Relation extraction aims to discover relational facts about entity mentions from plain texts. In this work, we focus on clinical relation extraction; namely, given a medical record with mentions of drugs and their attributes, we identify relations between these entities. We propose a machine learning model with a novel set of knowledge-based and BioSentVec embedding features. We systematically investigate the impact of these features with standard distance- and word-based features, conducting experiments on two benchmark datasets of clinical texts from MADE 2018 and n2c2 2018 shared tasks. For comparison with the feature-based model, we utilize state-of-the-art models and three BERT-based models, including BioBERT and Clinical BERT. Our results demonstrate that distance and word features provide significant benefits to the classifier. Knowledge-based features improve classification results only for particular types of relations. The sentence embedding feature provides the largest improvement in results, among other explored features on the MADE corpus. The classifier obtains state-of-the-art performance in clinical relation extraction with F-measure of 92.6%, improving F-measure by 3.5% on the MADE corpus.

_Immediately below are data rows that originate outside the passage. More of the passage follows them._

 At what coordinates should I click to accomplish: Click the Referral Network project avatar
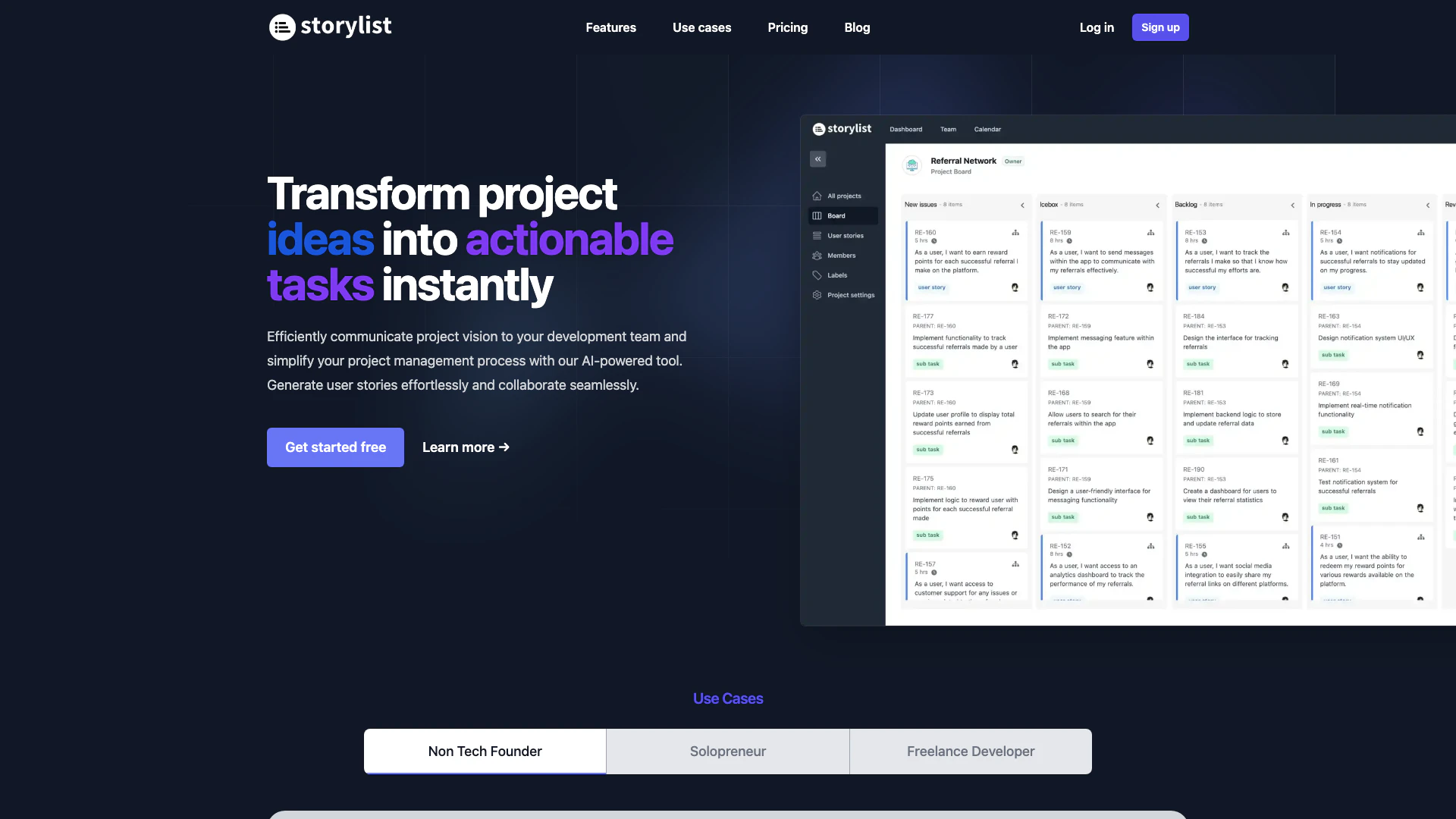click(912, 165)
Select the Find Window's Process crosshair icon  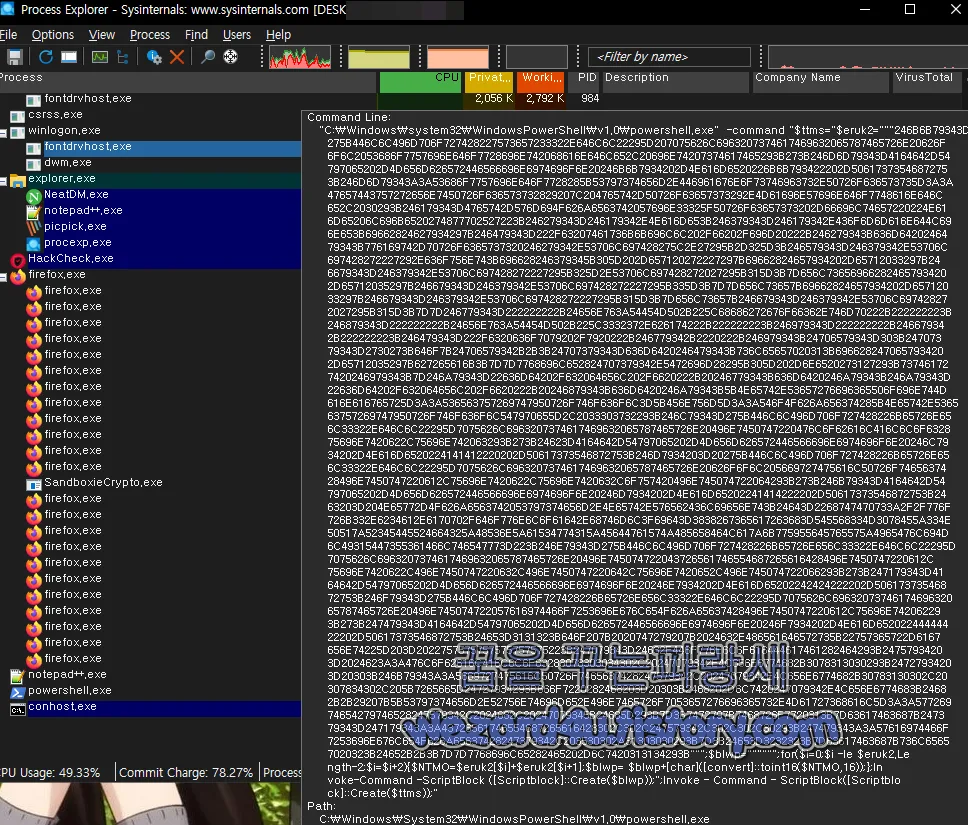(x=230, y=56)
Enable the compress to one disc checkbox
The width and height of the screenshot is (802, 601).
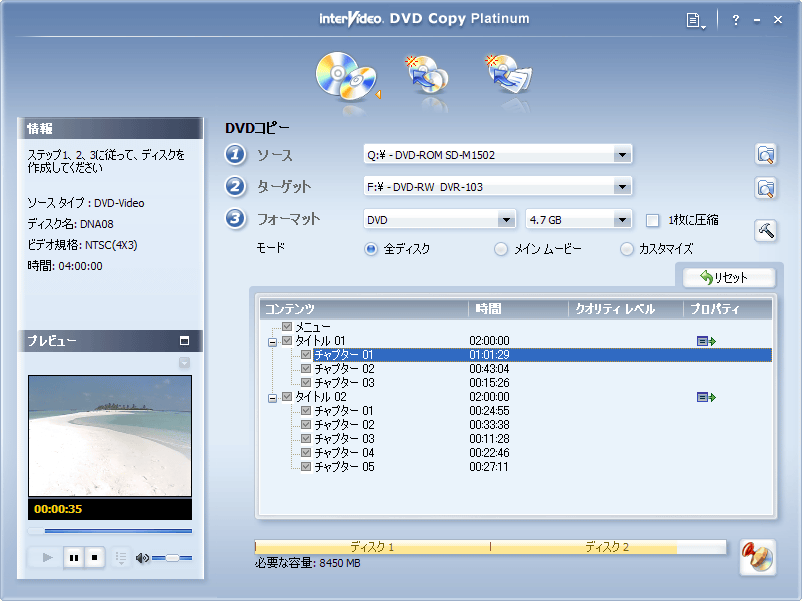(x=652, y=220)
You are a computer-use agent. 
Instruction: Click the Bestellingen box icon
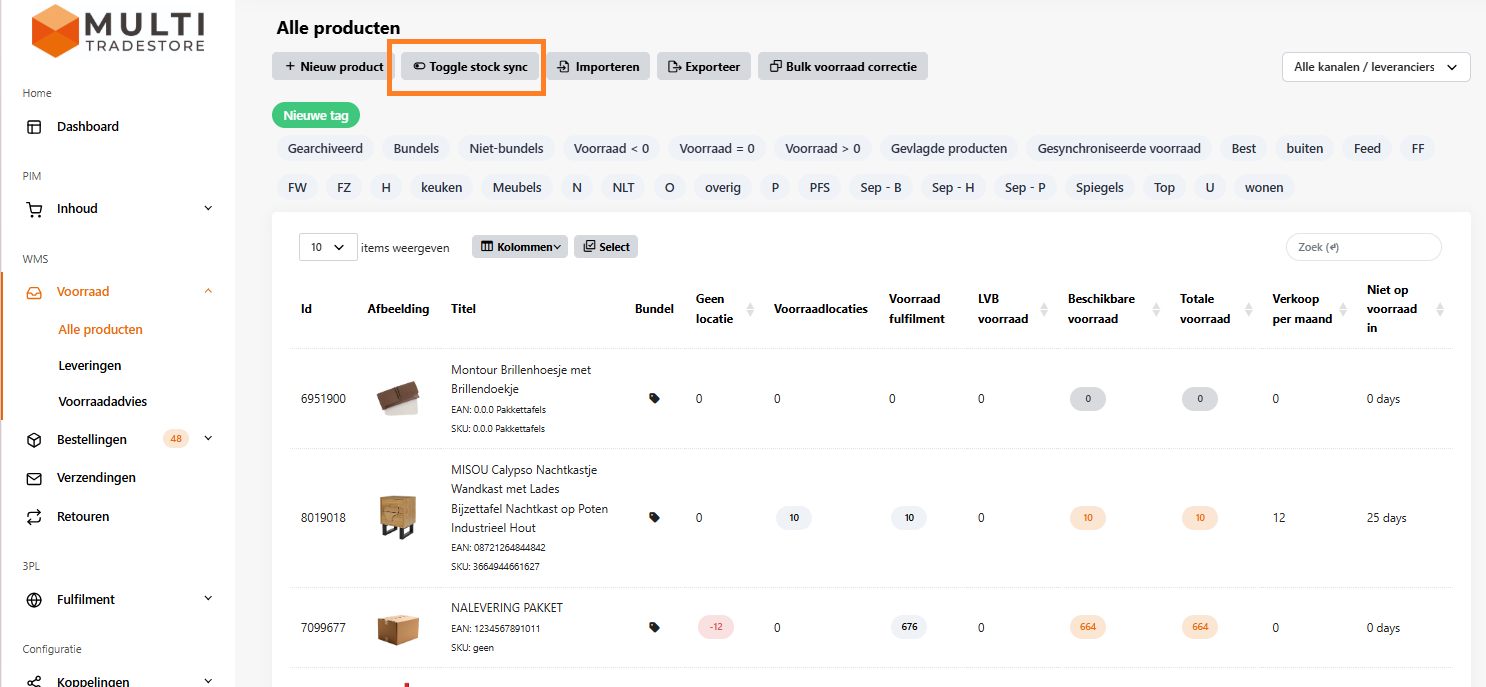pyautogui.click(x=34, y=440)
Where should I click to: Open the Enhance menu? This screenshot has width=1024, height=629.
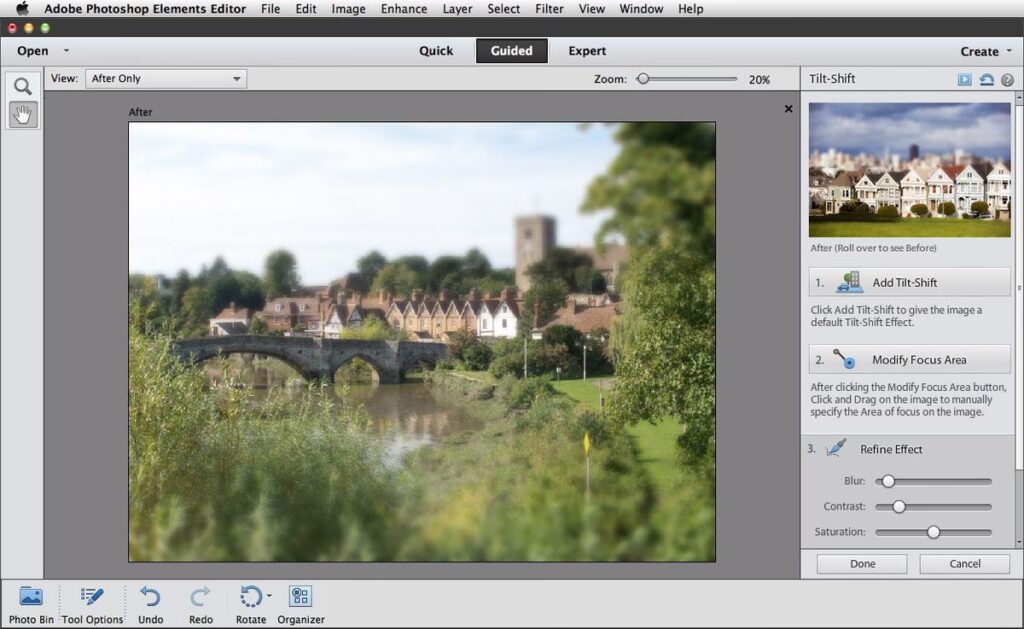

关系抽取旨在从纯文本中发现关于实体提及的关系事实。在这项工作中,我们专注于临床关系抽取;即,给定一个包含药物及其属性提及的病历,我们确定这些实体之间的关系。我们提出了一个具有新颖的基于知识和 BioSentVec 嵌入特征的机器学习模型。我们系统地研究了这些特征与标准距离和基于单词的特征的影响,在 MADE 2018 和 n2c2 2018 共享任务的两个临床文本基准数据集上进行了实验。为了与基于特征的模型进行比较,我们利用了最先进的模型和三个基于 BERT 的模型,包括 BioBERT 和 Clinical BERT。我们的结果表明,距离和单词特征对分类器有显著的帮助。基于知识的特征仅对特定类型的关系提高分类结果。在 MADE 语料库上,句子嵌入特征在其他探索的特征中提供了最大的结果改进。该分类器在临床关系抽取中获得了最先进的性能,在 MADE 语料库上的 F1 得分为 92.6%,提高了 3.5%。